If the relay clicks, insert and remove the card a couple of times, if necessary making tiny adjustments to the pot.
If you insert the card and the relay doesn't click immediately, slowly rotate the pot (back the way you came from, I think!) until the relay clicks. Remove the card and a tiny adjustment should get a click. Insert and remove the card, adjusting if necessary.
TOP
|
|
|
STEP 2- "Bottom Coin" Sensor
As for the "Top Coin" setup, the LED - refer to Bottom Circuits & Coin Slot picture - is very close to the sensor and should not have to be adjusted often.

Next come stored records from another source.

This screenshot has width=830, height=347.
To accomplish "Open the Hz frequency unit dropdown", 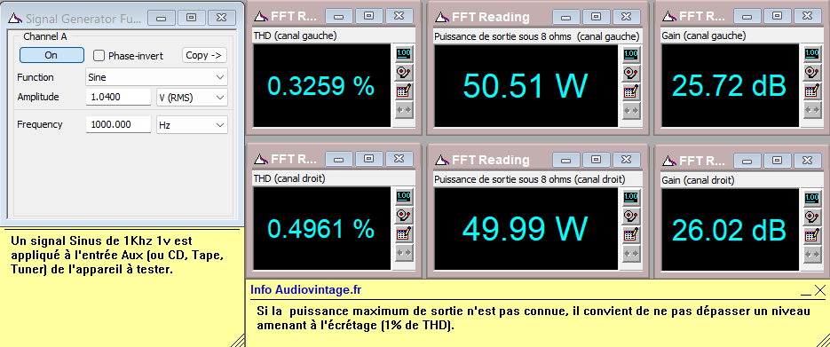I will click(192, 125).
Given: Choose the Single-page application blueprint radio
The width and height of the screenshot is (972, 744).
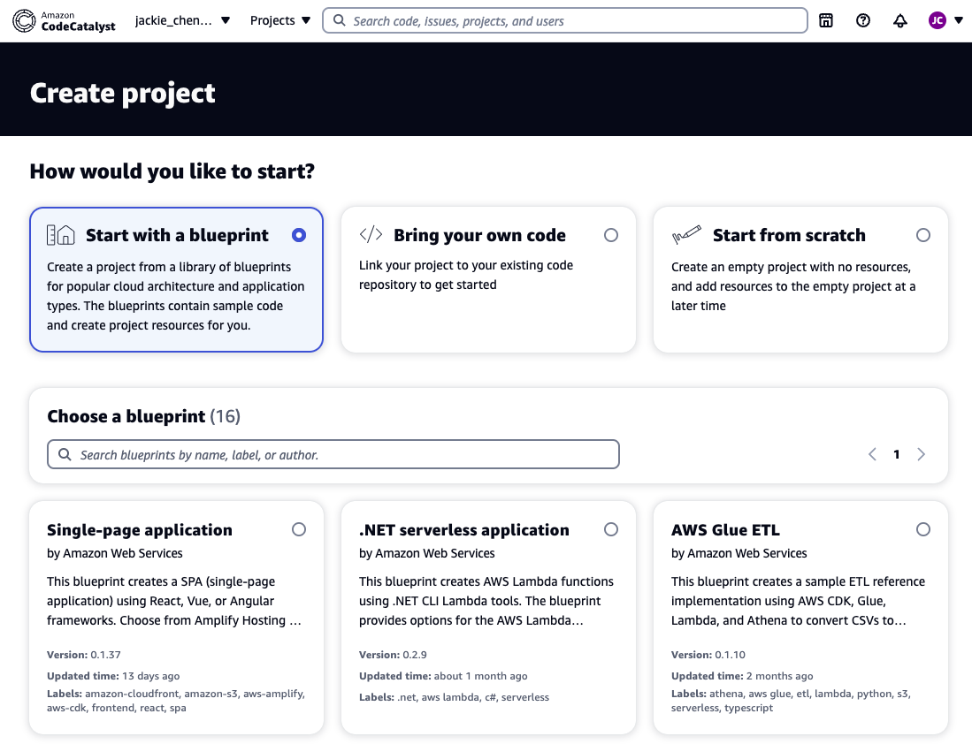Looking at the screenshot, I should (299, 529).
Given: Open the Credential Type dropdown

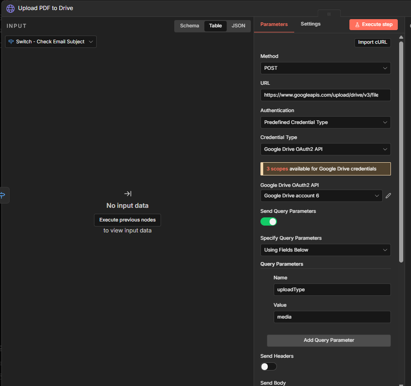Looking at the screenshot, I should [325, 149].
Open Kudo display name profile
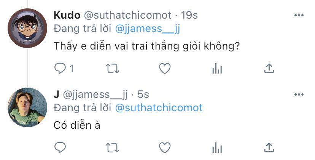315x160 pixels. tap(67, 15)
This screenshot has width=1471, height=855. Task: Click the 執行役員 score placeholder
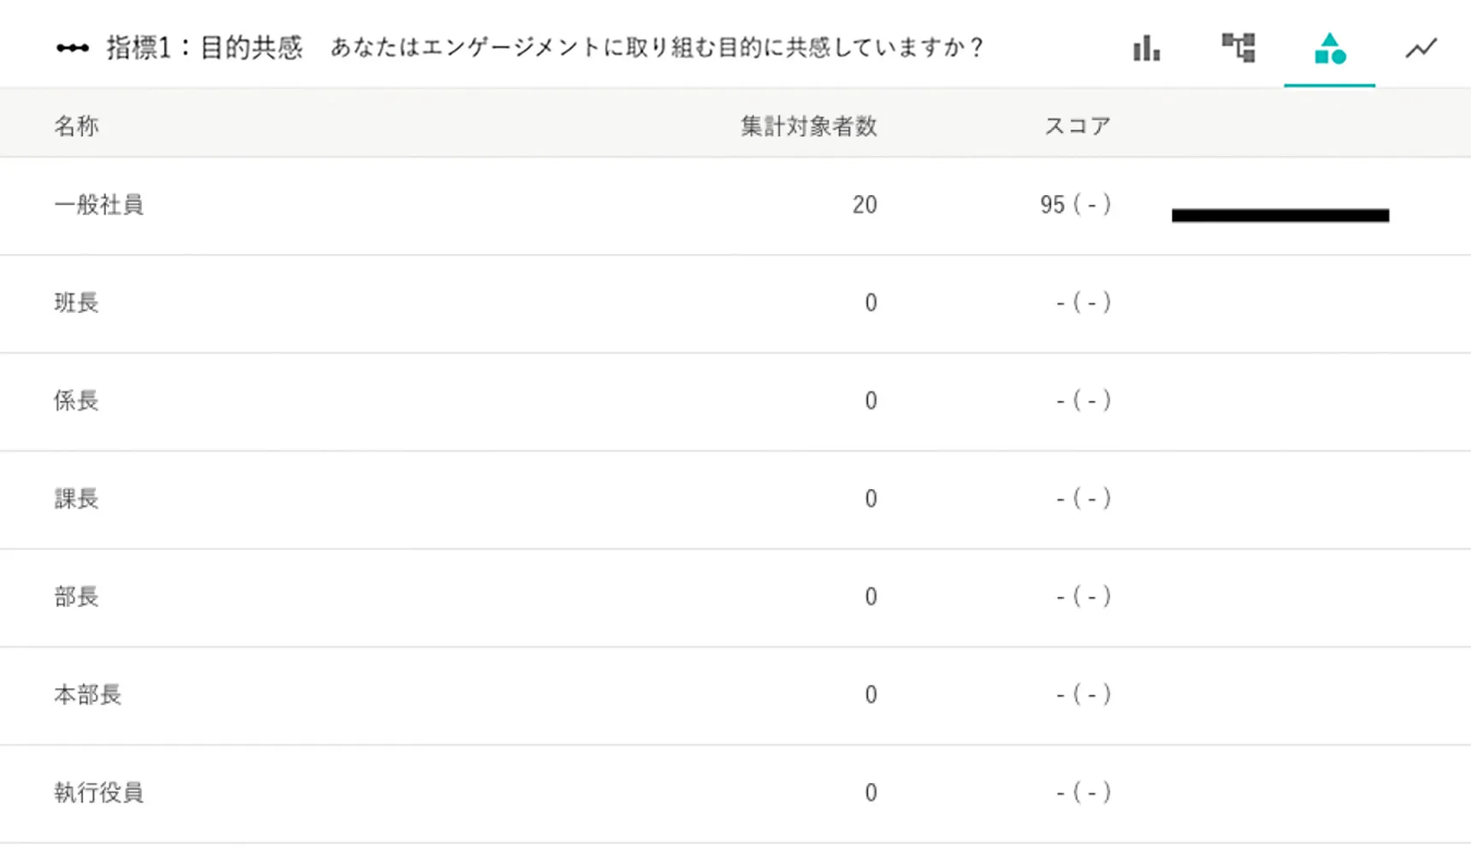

Rather than removing the acrylic face and the light box covers and then flipping the box over to gain access to the circuits, I recommend removing the cash box and the lower front MDF panel and lying on your back with your head where the cash drawer would be. Not dignified or comfortable, I grant you, but far easier. Just above and to the right you will see the "Bottom Coin" light switch circuit. Use a small screwdriver to gently adjust the trim-pot.
The procedure is virtually identical to the "Top Coin" setup.
2a Check that the "Bottom Coin" LED is lit.
2b Insert a strip of card up the bottom coin slot. If you hear the relay click, this switch is ok.
2c Remove the card and slowly turn the pot until you hear the relay click.
2d Insert the strip of card up the coin slot.
If the relay clicks, insert and remove the card a couple of times, if necessary making tiny adjustments.
If the relay doesn't click, make a tiny adjustment. Remove and insert the card, adjusting if necessary.
TOP
|
|
|
STEP 3- Adjust the "Finish" sensor
Rotate the wheel so the end of the maze lines up with the bottom coin slot.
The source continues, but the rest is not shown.